*** DATA SUPPLIED
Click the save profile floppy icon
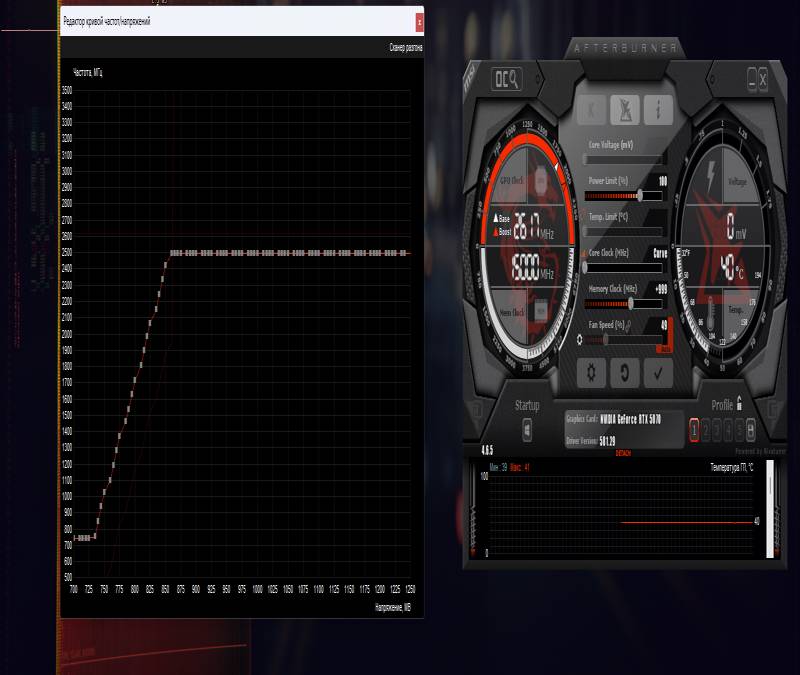Image resolution: width=800 pixels, height=675 pixels. (751, 430)
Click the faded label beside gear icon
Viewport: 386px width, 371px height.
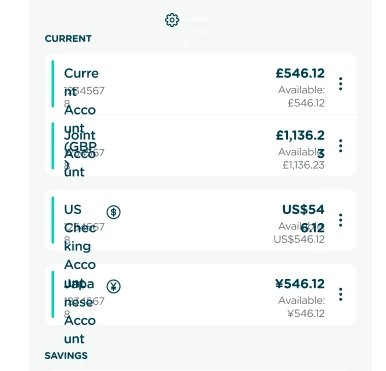point(196,30)
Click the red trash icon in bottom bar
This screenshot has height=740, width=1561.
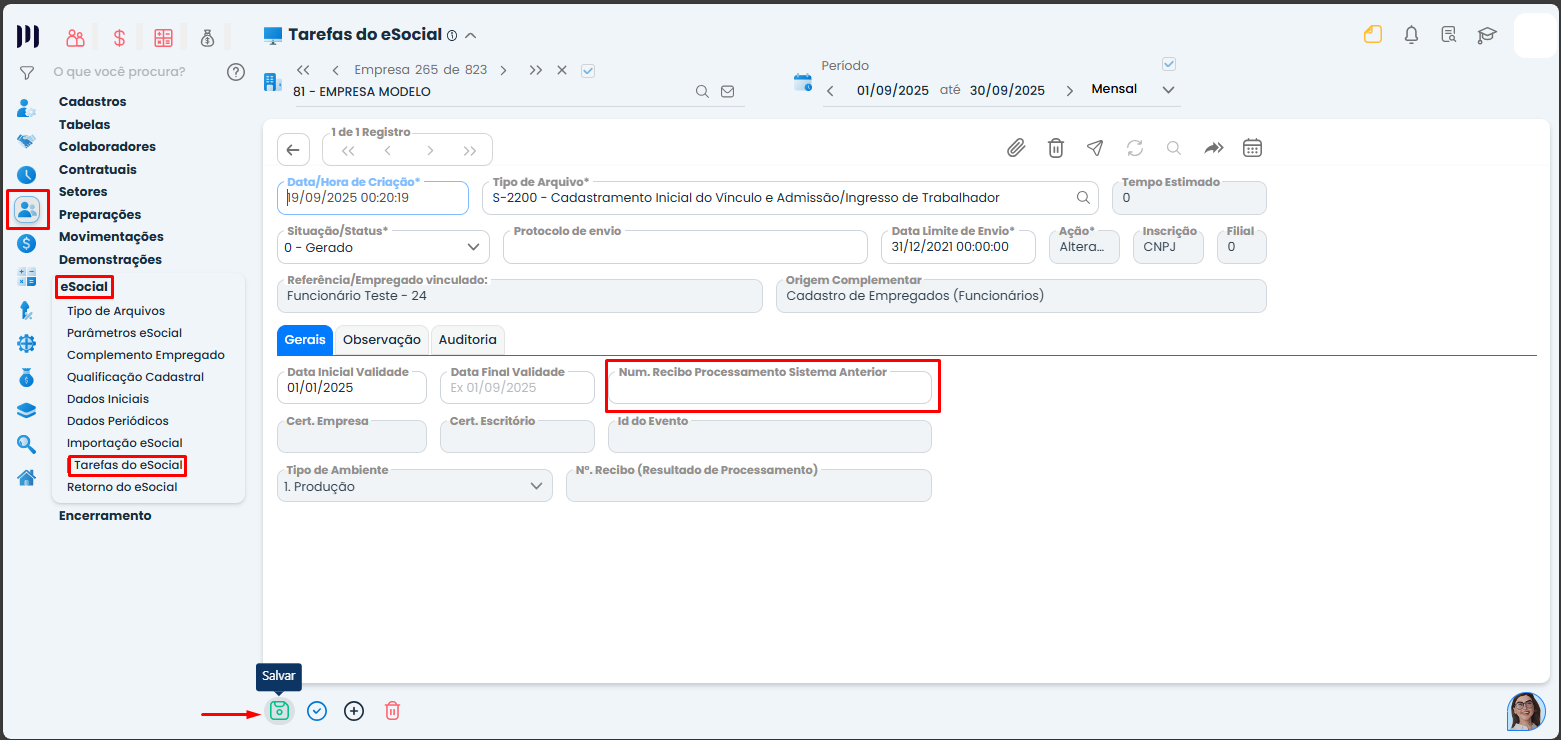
******
**EXERCISE OBJECTIVE**
Could you transcribe the material above exactly, keeping every picture out?

**SOLUTION FOR THIS PROBLEM**
Click the save profile floppy icon
Image resolution: width=800 pixels, height=675 pixels. (751, 430)
Click the faded label beside gear icon
Viewport: 386px width, 371px height.
point(196,30)
Click the red trash icon in bottom bar
This screenshot has height=740, width=1561.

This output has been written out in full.